Brokers report selective reinsurer appetite despite mid‑teens ROE forecasts, shifting ceded structures at primary carriers
Who: Global reinsurance brokers including Guy Carpenter and Howden Re, rating agencies and major insurers; What: an accelerated softening of reinsurance pricing at the January 1, 2026 renewal season even as many reinsurers continue to show or forecast mid‑teens returns on equity (ROE); When: centered on the January 1, 2026 renewals and market data through early February 2026; Where: global reinsurance markets, with pronounced moves in U.S., European and retrocession layers; Why: abundant capital — both traditional and insurance‑linked securities (ILS) — a relatively benign 2025 catastrophe season and strong retained earnings have expanded supply, creating buyer leverage while reinsurers remain disciplined and selective about the business they will write. (insurancejournal.com)
Market snapshot and the brokers’ read: softening on price, selective demand for risk
Global reinsurance brokers reported significant, risk‑adjusted price reductions across many lines at the January 1, 2026 renewals, but they stressed that reinsurers are deploying capital selectively rather than indiscriminately chasing volume.
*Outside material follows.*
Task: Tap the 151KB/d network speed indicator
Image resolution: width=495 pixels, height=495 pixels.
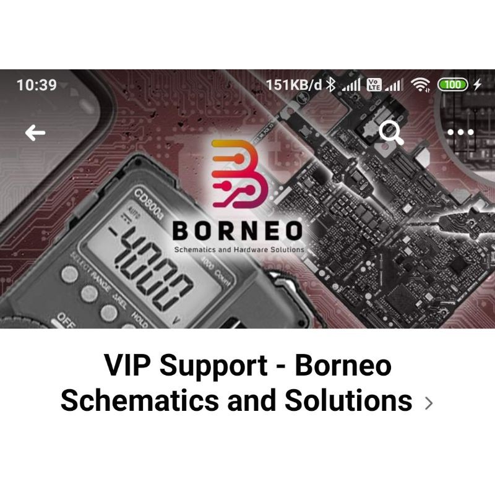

Guy Carpenter described the cycle as one of “accelerated softening,” noting double‑digit declines in property catastrophe rate‑on‑line (ROL) indices and pointing to a large build‑up of dedicated reinsurance capital that increased competitive tension at the renewals. The broker estimated reinsurer ROE at roughly 17.6% for 2025 and said dedicated reinsurance capital rose about 9% in 2025. (insurancejournal.com)
Howden Re’s renewal analysis put the magnitude of decline in sharper relief, reporting that global property catastrophe pricing fell about 14.7% and retrocession pricing about 16.5% at 1/1, with direct and facultative placements down even more in some pockets. Howden and other brokers said outcomes varied widely depending on attachment points, program structure, loss history and the reinsurer’s strategic priorities — a pattern the market described as “softening but rational.” (artemis.bm)
Why prices fell: capital, benign loss experience and ILS
Brokers and ratings agencies pointed to three mutually reinforcing drivers of the reinsurance softening.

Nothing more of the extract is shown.